ブリタニカ国際大百科事典 小項目事典 「シモニデス」の意味・わかりやすい解説
シモニデス
Simōnidēs
[没]前468頃.シチリア島,シラクサ/アクラガス
ギリシアの抒情詩人。バキュリデスの伯父。ギリシアで初めて報酬を取って歌を作った詩人といわれる。アテネのヒッパルコスの宮廷に招かれて客として滞在し,エピニキオン (競技祝勝歌) やディチュランボス (もろもろの祭祀の合唱歌) を作った。前 514年頃からテッサリアのスコパダイのもとにあったが,前 490年ペルシア戦争に際してアテネに帰り,マラトンの戦いに倒れた戦士の墓碑銘を書いたのをはじめ,ギリシア軍の数々の勲功をたたえる詩を作った。
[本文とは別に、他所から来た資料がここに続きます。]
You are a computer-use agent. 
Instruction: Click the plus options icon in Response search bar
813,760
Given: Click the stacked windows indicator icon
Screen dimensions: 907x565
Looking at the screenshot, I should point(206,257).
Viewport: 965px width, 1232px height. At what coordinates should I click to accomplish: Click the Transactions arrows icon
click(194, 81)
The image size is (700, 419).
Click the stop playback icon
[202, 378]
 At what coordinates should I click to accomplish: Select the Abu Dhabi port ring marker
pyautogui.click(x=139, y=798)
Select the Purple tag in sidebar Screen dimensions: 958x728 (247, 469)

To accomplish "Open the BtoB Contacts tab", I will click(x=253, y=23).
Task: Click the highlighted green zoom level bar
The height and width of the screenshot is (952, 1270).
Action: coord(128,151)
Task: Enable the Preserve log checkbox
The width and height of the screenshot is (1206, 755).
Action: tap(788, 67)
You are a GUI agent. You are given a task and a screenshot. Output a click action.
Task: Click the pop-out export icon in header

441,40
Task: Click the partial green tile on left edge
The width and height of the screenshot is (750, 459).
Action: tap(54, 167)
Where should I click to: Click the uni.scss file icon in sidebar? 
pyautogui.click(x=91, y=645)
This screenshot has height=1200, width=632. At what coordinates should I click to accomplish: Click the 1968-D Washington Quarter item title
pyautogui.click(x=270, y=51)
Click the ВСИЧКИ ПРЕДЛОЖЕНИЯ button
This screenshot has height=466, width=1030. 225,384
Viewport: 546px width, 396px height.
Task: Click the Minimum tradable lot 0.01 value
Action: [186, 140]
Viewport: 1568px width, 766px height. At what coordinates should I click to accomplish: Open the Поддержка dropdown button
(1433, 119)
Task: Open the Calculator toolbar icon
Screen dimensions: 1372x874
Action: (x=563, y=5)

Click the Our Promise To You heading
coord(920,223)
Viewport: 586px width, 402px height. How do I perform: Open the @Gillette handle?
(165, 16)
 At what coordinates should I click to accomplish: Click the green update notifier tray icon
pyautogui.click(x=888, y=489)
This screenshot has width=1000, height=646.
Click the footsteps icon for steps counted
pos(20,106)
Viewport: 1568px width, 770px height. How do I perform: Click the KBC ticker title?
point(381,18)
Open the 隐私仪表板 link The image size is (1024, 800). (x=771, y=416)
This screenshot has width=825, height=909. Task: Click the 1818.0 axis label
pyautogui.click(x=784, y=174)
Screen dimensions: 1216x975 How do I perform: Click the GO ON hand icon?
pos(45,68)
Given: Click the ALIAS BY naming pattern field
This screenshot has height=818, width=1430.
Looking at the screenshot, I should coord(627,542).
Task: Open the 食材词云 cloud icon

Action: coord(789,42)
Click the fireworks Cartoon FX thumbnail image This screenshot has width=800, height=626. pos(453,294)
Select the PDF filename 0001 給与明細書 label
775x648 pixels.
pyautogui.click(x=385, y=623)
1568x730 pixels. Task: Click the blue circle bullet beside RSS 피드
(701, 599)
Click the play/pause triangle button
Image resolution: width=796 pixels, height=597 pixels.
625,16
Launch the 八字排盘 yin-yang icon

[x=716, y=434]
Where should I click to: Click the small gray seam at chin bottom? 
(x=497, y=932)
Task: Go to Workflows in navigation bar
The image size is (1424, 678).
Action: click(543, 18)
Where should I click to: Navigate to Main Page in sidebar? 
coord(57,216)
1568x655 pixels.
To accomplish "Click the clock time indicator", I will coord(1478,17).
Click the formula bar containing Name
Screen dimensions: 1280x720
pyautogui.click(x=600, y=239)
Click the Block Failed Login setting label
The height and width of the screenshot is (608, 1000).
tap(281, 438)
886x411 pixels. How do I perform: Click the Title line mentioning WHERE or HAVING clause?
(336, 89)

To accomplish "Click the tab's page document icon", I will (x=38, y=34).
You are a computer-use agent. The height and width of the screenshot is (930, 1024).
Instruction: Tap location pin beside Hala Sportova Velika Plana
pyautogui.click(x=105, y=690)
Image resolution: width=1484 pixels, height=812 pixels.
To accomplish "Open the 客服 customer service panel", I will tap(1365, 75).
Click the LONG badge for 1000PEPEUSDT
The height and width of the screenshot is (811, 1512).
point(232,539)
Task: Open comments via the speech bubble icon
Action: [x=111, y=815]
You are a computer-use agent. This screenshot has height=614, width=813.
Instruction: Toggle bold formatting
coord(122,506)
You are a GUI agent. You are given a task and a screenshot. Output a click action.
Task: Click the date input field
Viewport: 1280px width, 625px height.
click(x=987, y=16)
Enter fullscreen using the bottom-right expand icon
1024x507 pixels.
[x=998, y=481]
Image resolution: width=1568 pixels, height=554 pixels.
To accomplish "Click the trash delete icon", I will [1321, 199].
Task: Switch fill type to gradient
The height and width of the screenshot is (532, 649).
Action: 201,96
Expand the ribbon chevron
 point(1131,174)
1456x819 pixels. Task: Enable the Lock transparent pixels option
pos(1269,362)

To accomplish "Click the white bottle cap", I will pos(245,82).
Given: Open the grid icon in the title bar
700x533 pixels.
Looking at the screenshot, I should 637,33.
その後テミストクレスの友となり,前 480年の役にも愛国詩人として活躍し,テルモピュライに玉砕したスパルタ王レオニダスとその軍隊を称賛し,アルテミシオンでの勝利を神々に感謝した。前 476年頃シラクサのヒエロンの宮廷の客となった。作品は各種の合唱隊歌と墓碑銘のほかにエレゲイアもあったが,現存するのはきわめてわずかな抒情詩断片と,真偽のほどが必ずしも確かでない多くの墓碑銘を集めた『シモニデス集』だけである。